(Stored records)

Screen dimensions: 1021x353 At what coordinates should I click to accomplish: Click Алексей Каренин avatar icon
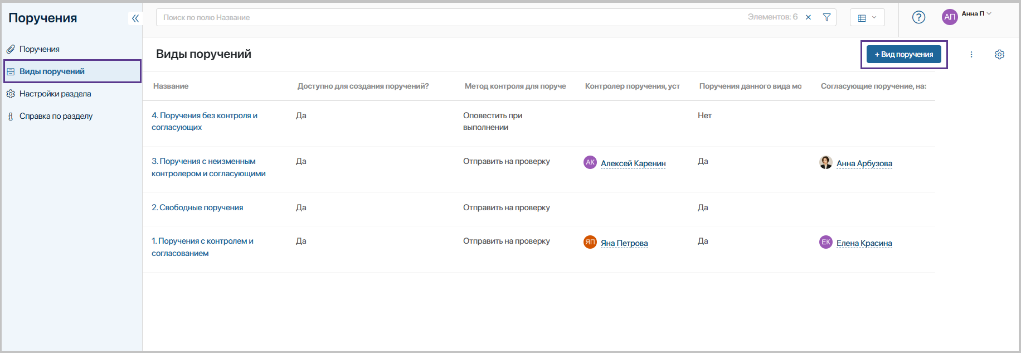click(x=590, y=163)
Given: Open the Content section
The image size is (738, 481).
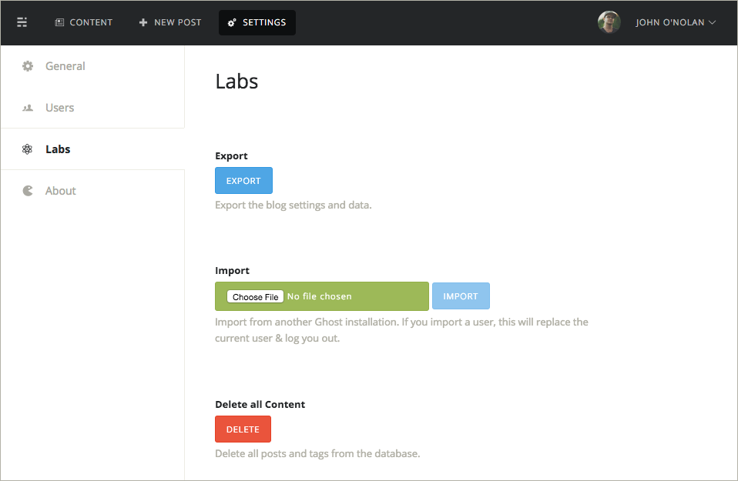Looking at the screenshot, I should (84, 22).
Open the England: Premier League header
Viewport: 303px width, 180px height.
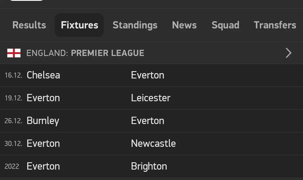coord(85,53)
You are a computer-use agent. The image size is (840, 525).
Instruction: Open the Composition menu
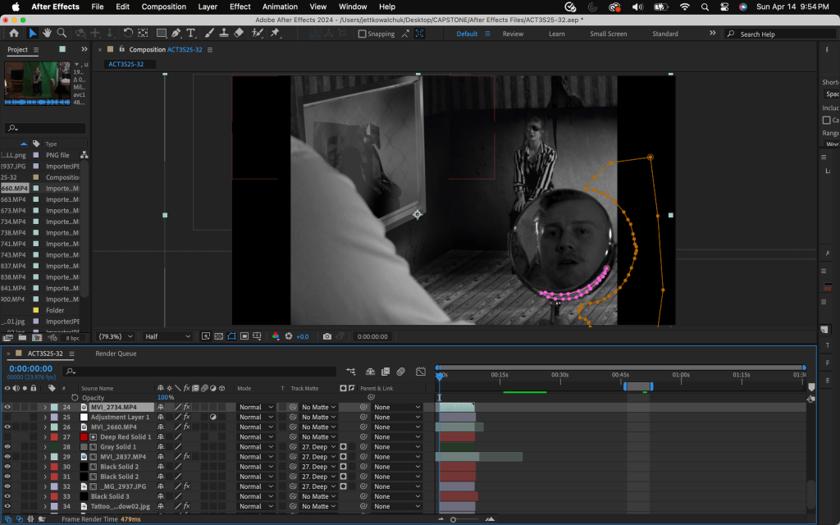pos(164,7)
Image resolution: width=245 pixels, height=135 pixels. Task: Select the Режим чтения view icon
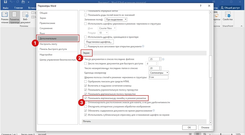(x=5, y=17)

» WORK ORDER
Could every entry above be printed again exactly, images excluded?

» TASK SOLUTION
Screen dimensions: 1021x353 At what coordinates should I click to accomplish: Click Алексей Каренин avatar icon
click(x=590, y=163)
Given: Open the Content section
The image size is (738, 481).
Looking at the screenshot, I should (84, 22).
Open the England: Premier League header
Viewport: 303px width, 180px height.
coord(85,53)
You are a computer-use agent. The image size is (840, 525).
Instruction: Open the Composition menu
pos(164,7)
Image resolution: width=245 pixels, height=135 pixels. Task: Select the Режим чтения view icon
(x=5, y=17)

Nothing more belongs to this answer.